# Records provided start
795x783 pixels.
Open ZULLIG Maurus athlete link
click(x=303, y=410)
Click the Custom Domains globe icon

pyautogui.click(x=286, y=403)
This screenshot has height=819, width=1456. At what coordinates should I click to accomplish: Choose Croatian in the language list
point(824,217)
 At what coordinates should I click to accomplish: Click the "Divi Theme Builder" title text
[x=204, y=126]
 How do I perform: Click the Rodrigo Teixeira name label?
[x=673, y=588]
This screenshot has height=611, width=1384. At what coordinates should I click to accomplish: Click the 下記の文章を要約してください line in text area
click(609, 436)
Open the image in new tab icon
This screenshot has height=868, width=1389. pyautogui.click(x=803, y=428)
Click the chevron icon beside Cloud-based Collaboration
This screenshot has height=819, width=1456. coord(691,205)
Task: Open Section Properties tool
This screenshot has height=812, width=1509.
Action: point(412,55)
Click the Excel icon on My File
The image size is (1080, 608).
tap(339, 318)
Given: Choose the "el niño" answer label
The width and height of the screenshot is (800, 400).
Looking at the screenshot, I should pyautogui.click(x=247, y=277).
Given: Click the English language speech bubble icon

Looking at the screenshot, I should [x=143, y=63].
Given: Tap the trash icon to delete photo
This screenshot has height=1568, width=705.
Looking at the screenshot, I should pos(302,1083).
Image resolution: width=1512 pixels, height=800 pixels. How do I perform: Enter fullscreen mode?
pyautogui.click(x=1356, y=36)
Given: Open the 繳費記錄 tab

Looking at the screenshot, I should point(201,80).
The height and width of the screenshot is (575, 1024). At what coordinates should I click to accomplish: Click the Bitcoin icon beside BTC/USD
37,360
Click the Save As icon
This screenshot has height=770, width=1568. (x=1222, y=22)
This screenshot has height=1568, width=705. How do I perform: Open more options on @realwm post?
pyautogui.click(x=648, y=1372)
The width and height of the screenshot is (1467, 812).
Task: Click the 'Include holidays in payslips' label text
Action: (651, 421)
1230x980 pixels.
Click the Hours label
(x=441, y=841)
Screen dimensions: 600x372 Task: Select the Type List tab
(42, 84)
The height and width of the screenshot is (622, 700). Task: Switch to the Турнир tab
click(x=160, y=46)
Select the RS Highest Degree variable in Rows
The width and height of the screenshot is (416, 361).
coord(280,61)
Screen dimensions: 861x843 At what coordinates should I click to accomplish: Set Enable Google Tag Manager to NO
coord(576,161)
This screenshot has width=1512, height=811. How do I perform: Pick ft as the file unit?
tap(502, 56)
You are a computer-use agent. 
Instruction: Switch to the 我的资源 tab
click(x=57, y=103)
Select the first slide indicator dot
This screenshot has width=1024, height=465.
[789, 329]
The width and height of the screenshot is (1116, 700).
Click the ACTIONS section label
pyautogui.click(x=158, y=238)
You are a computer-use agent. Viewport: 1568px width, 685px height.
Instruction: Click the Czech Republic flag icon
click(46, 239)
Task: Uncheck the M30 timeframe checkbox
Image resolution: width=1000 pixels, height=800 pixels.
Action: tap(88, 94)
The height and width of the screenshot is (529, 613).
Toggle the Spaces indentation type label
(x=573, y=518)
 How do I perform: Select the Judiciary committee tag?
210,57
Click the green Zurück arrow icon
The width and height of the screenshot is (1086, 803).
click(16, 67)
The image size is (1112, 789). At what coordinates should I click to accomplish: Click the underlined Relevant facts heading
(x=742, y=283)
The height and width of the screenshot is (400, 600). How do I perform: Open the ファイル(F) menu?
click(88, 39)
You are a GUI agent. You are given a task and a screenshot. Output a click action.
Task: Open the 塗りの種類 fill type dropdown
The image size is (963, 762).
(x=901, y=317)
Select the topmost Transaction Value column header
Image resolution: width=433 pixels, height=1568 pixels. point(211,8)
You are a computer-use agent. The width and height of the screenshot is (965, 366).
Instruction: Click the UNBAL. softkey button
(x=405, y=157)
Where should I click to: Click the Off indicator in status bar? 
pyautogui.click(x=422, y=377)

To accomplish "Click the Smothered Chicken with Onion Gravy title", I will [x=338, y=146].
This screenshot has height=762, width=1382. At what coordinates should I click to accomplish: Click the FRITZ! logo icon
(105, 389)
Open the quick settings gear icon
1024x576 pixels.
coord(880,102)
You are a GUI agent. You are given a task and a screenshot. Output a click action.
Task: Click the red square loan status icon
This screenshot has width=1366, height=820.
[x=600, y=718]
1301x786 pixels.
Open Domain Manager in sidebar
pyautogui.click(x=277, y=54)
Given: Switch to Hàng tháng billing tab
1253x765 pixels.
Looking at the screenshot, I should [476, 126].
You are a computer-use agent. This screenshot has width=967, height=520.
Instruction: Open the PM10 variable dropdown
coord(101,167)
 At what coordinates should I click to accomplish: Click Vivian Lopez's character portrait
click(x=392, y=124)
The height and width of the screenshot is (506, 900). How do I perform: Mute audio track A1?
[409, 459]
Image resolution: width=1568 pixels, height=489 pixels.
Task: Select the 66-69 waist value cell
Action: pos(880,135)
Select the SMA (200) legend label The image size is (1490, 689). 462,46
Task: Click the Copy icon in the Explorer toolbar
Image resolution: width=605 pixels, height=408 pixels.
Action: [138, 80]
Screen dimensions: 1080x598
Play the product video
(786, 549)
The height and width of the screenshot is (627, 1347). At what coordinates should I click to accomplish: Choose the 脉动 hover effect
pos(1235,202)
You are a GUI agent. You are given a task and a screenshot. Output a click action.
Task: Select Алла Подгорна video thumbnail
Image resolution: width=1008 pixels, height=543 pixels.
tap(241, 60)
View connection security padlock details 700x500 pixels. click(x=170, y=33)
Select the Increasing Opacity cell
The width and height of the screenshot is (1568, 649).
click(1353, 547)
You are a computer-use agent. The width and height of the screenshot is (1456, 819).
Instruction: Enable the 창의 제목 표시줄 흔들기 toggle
# Records provided end
__What this task involves__.
Rewrite all of the records above with "At what coordinates should I click to accomplish" swapped for "Where should I click to accomplish" everywhere it occurs, keeping everything else the same.

__Result of this exercise__.
795x783 pixels.
Open ZULLIG Maurus athlete link
click(x=303, y=410)
Click the Custom Domains globe icon

pyautogui.click(x=286, y=403)
This screenshot has height=819, width=1456. Where should I click to accomplish: Choose Croatian in the language list
point(824,217)
 Where should I click to accomplish: Click the "Divi Theme Builder" title text
[x=204, y=126]
 How do I perform: Click the Rodrigo Teixeira name label?
[x=673, y=588]
This screenshot has height=611, width=1384. Where should I click to accomplish: Click the 下記の文章を要約してください line in text area
click(609, 436)
Open the image in new tab icon
This screenshot has height=868, width=1389. pyautogui.click(x=803, y=428)
Click the chevron icon beside Cloud-based Collaboration
This screenshot has height=819, width=1456. coord(691,205)
Task: Open Section Properties tool
This screenshot has height=812, width=1509.
Action: point(412,55)
Click the Excel icon on My File
The image size is (1080, 608).
tap(339, 318)
Given: Choose the "el niño" answer label
The width and height of the screenshot is (800, 400).
Looking at the screenshot, I should pyautogui.click(x=247, y=277).
Given: Click the English language speech bubble icon

Looking at the screenshot, I should [x=143, y=63].
Given: Tap the trash icon to delete photo
This screenshot has height=1568, width=705.
Looking at the screenshot, I should pos(302,1083).
Image resolution: width=1512 pixels, height=800 pixels. How do I perform: Enter fullscreen mode?
pyautogui.click(x=1356, y=36)
Given: Open the 繳費記錄 tab

Looking at the screenshot, I should point(201,80).
The height and width of the screenshot is (575, 1024). Where should I click to accomplish: Click the Bitcoin icon beside BTC/USD
37,360
Click the Save As icon
This screenshot has height=770, width=1568. (x=1222, y=22)
This screenshot has height=1568, width=705. How do I perform: Open more options on @realwm post?
pyautogui.click(x=648, y=1372)
The width and height of the screenshot is (1467, 812).
Task: Click the 'Include holidays in payslips' label text
Action: (651, 421)
1230x980 pixels.
Click the Hours label
(x=441, y=841)
Screen dimensions: 600x372 Task: Select the Type List tab
(42, 84)
The height and width of the screenshot is (622, 700). Task: Switch to the Турнир tab
click(x=160, y=46)
Select the RS Highest Degree variable in Rows
The width and height of the screenshot is (416, 361).
coord(280,61)
Screen dimensions: 861x843 Where should I click to accomplish: Set Enable Google Tag Manager to NO
coord(576,161)
This screenshot has width=1512, height=811. How do I perform: Pick ft as the file unit?
tap(502, 56)
You are a computer-use agent. 
Instruction: Switch to the 我的资源 tab
click(x=57, y=103)
Select the first slide indicator dot
This screenshot has width=1024, height=465.
[789, 329]
The width and height of the screenshot is (1116, 700).
Click the ACTIONS section label
pyautogui.click(x=158, y=238)
You are a computer-use agent. Viewport: 1568px width, 685px height.
Instruction: Click the Czech Republic flag icon
click(46, 239)
Task: Uncheck the M30 timeframe checkbox
Image resolution: width=1000 pixels, height=800 pixels.
Action: tap(88, 94)
The height and width of the screenshot is (529, 613).
Toggle the Spaces indentation type label
(x=573, y=518)
 How do I perform: Select the Judiciary committee tag?
210,57
Click the green Zurück arrow icon
The width and height of the screenshot is (1086, 803).
click(16, 67)
The image size is (1112, 789). Where should I click to accomplish: Click the underlined Relevant facts heading
(x=742, y=283)
The height and width of the screenshot is (400, 600). How do I perform: Open the ファイル(F) menu?
click(88, 39)
You are a GUI agent. You are given a task and a screenshot. Output a click action.
Task: Open the 塗りの種類 fill type dropdown
The image size is (963, 762).
(x=901, y=317)
Select the topmost Transaction Value column header
Image resolution: width=433 pixels, height=1568 pixels. point(211,8)
You are a computer-use agent. The width and height of the screenshot is (965, 366).
Instruction: Click the UNBAL. softkey button
(x=405, y=157)
Where should I click to: Click the Off indicator in status bar? 
pyautogui.click(x=422, y=377)

To accomplish "Click the Smothered Chicken with Onion Gravy title", I will [x=338, y=146].
This screenshot has height=762, width=1382. Where should I click to accomplish: Click the FRITZ! logo icon
(105, 389)
Open the quick settings gear icon
1024x576 pixels.
coord(880,102)
You are a GUI agent. You are given a task and a screenshot. Output a click action.
Task: Click the red square loan status icon
This screenshot has width=1366, height=820.
[x=600, y=718]
1301x786 pixels.
Open Domain Manager in sidebar
pyautogui.click(x=277, y=54)
Given: Switch to Hàng tháng billing tab
1253x765 pixels.
Looking at the screenshot, I should [476, 126].
You are a computer-use agent. This screenshot has width=967, height=520.
Instruction: Open the PM10 variable dropdown
coord(101,167)
 Where should I click to accomplish: Click Vivian Lopez's character portrait
click(x=392, y=124)
The height and width of the screenshot is (506, 900). How do I perform: Mute audio track A1?
[409, 459]
Image resolution: width=1568 pixels, height=489 pixels.
Task: Select the 66-69 waist value cell
Action: pos(880,135)
Select the SMA (200) legend label The image size is (1490, 689). 462,46
Task: Click the Copy icon in the Explorer toolbar
Image resolution: width=605 pixels, height=408 pixels.
Action: [138, 80]
Screen dimensions: 1080x598
Play the product video
(786, 549)
The height and width of the screenshot is (627, 1347). Where should I click to accomplish: Choose the 脉动 hover effect
pos(1235,202)
You are a GUI agent. You are given a task and a screenshot. Output a click action.
Task: Select Алла Подгорна video thumbnail
Image resolution: width=1008 pixels, height=543 pixels.
tap(241, 60)
View connection security padlock details 700x500 pixels. click(x=170, y=33)
Select the Increasing Opacity cell
The width and height of the screenshot is (1568, 649).
click(1353, 547)
You are a computer-use agent. The width and height of the screenshot is (1456, 819).
Instruction: Enable the 창의 제목 표시줄 흔들기 toggle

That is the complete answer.